(Collected data entries)
------------------------------------------------
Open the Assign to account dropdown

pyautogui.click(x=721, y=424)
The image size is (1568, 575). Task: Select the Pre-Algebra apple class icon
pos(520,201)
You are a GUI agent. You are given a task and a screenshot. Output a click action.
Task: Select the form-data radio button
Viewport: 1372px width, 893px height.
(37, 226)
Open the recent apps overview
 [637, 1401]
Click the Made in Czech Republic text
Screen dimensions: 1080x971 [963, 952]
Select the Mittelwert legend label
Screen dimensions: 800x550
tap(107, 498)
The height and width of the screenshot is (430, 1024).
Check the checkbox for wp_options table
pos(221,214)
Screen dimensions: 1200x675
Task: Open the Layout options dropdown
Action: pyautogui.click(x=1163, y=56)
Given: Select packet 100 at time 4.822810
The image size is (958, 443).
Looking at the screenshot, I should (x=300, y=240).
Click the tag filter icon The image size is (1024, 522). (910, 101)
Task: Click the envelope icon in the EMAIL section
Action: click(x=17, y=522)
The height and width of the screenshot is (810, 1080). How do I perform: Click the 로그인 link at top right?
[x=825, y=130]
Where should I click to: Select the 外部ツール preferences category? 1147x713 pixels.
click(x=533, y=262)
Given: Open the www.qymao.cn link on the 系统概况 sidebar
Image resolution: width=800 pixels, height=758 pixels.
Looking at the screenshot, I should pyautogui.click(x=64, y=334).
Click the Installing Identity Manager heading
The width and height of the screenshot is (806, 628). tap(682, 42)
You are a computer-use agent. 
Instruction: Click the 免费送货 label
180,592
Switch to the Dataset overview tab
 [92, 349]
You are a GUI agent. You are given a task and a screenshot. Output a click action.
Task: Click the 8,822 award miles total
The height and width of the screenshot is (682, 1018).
------------------------------------------------
▸ **TASK DETAILS**
Can you echo every one of the lines above back word for word, with nothing changed?

▸ **RESPONSE TO THE TASK**
Open the Assign to account dropdown

pyautogui.click(x=721, y=424)
The image size is (1568, 575). Task: Select the Pre-Algebra apple class icon
pos(520,201)
You are a GUI agent. You are given a task and a screenshot. Output a click action.
Task: Select the form-data radio button
Viewport: 1372px width, 893px height.
(37, 226)
Open the recent apps overview
 [637, 1401]
Click the Made in Czech Republic text
Screen dimensions: 1080x971 [963, 952]
Select the Mittelwert legend label
Screen dimensions: 800x550
tap(107, 498)
The height and width of the screenshot is (430, 1024).
Check the checkbox for wp_options table
pos(221,214)
Screen dimensions: 1200x675
Task: Open the Layout options dropdown
Action: pyautogui.click(x=1163, y=56)
Given: Select packet 100 at time 4.822810
The image size is (958, 443).
Looking at the screenshot, I should (x=300, y=240).
Click the tag filter icon The image size is (1024, 522). (910, 101)
Task: Click the envelope icon in the EMAIL section
Action: click(x=17, y=522)
The height and width of the screenshot is (810, 1080). How do I perform: Click the 로그인 link at top right?
[x=825, y=130]
Where should I click to: Select the 外部ツール preferences category? 1147x713 pixels.
click(x=533, y=262)
Given: Open the www.qymao.cn link on the 系统概况 sidebar
Image resolution: width=800 pixels, height=758 pixels.
Looking at the screenshot, I should pyautogui.click(x=64, y=334).
Click the Installing Identity Manager heading
The width and height of the screenshot is (806, 628). tap(682, 42)
You are a computer-use agent. 
Instruction: Click the 免费送货 label
180,592
Switch to the Dataset overview tab
 [92, 349]
You are a GUI agent. You are given a task and a screenshot. Output a click action.
Task: Click the 8,822 award miles total
The height and width of the screenshot is (682, 1018).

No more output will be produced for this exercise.